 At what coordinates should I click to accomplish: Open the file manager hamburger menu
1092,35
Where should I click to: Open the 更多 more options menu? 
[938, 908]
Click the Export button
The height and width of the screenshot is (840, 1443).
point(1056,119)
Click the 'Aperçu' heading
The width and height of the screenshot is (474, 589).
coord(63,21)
○ ○ ○ ○
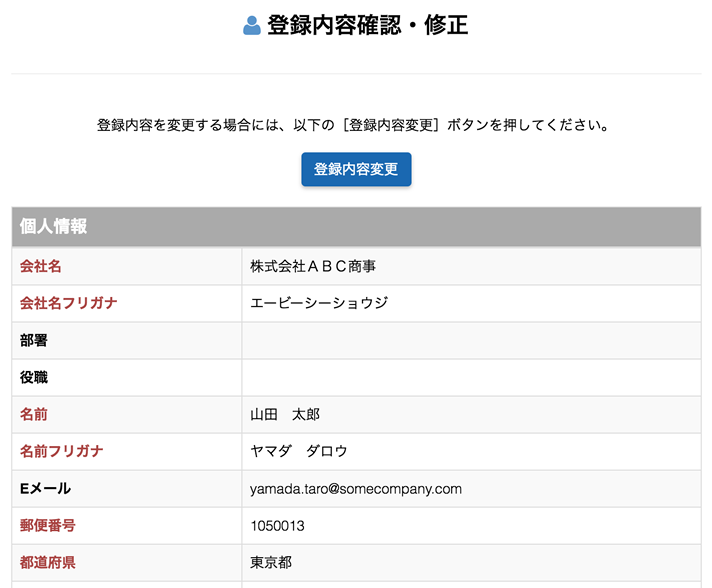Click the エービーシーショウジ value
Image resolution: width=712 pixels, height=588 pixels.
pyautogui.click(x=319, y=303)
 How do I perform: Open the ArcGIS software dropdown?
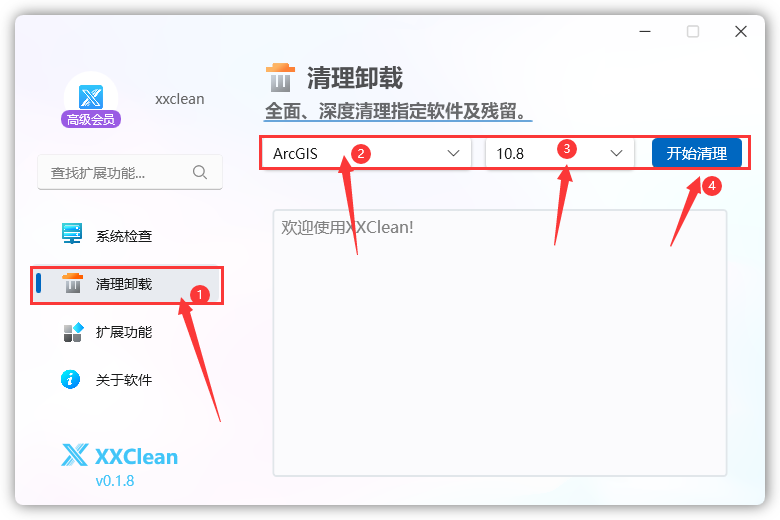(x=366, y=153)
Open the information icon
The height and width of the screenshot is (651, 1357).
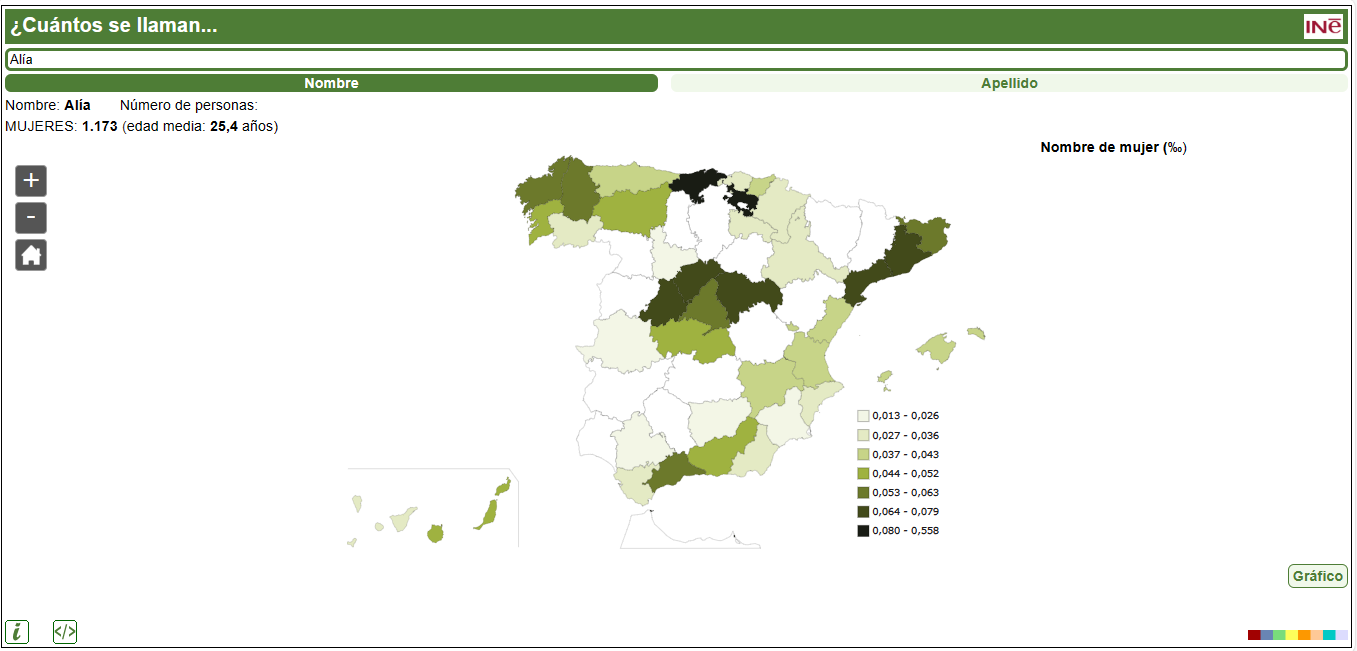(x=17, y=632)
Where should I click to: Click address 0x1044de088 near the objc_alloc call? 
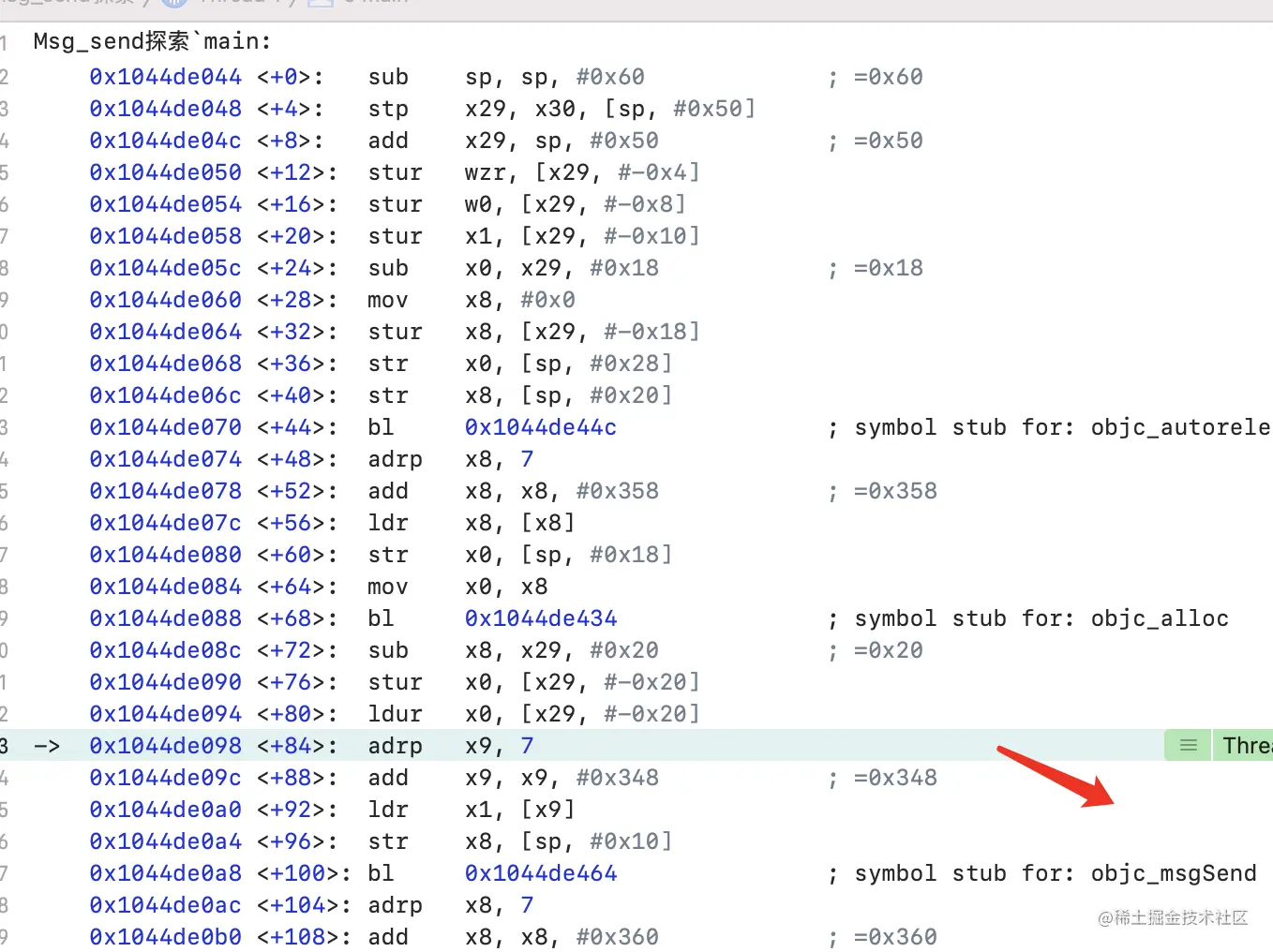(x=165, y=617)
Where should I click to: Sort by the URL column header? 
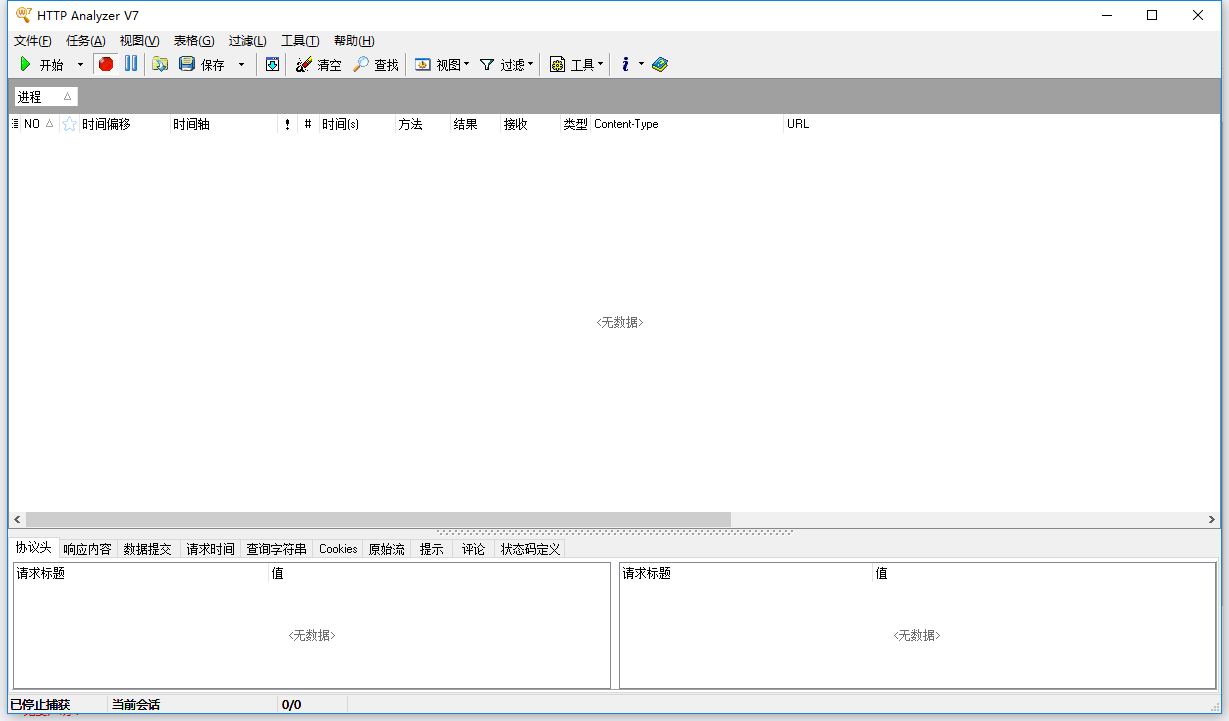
○ ○ ○ ○
Request ::
Update the part that opens with the line containing "How do I perform: Open" and closes with the line containing "(x=165, y=617)", replacing "information icon" with "settings icon" and keeping all else unchanged. Leave the pictures out of the answer.

Response ::
 How do I perform: Open the ArcGIS software dropdown?
(x=366, y=153)
Open the settings icon
The height and width of the screenshot is (651, 1357).
(x=17, y=632)
Where should I click to: Click address 0x1044de088 near the objc_alloc call? 
(x=165, y=617)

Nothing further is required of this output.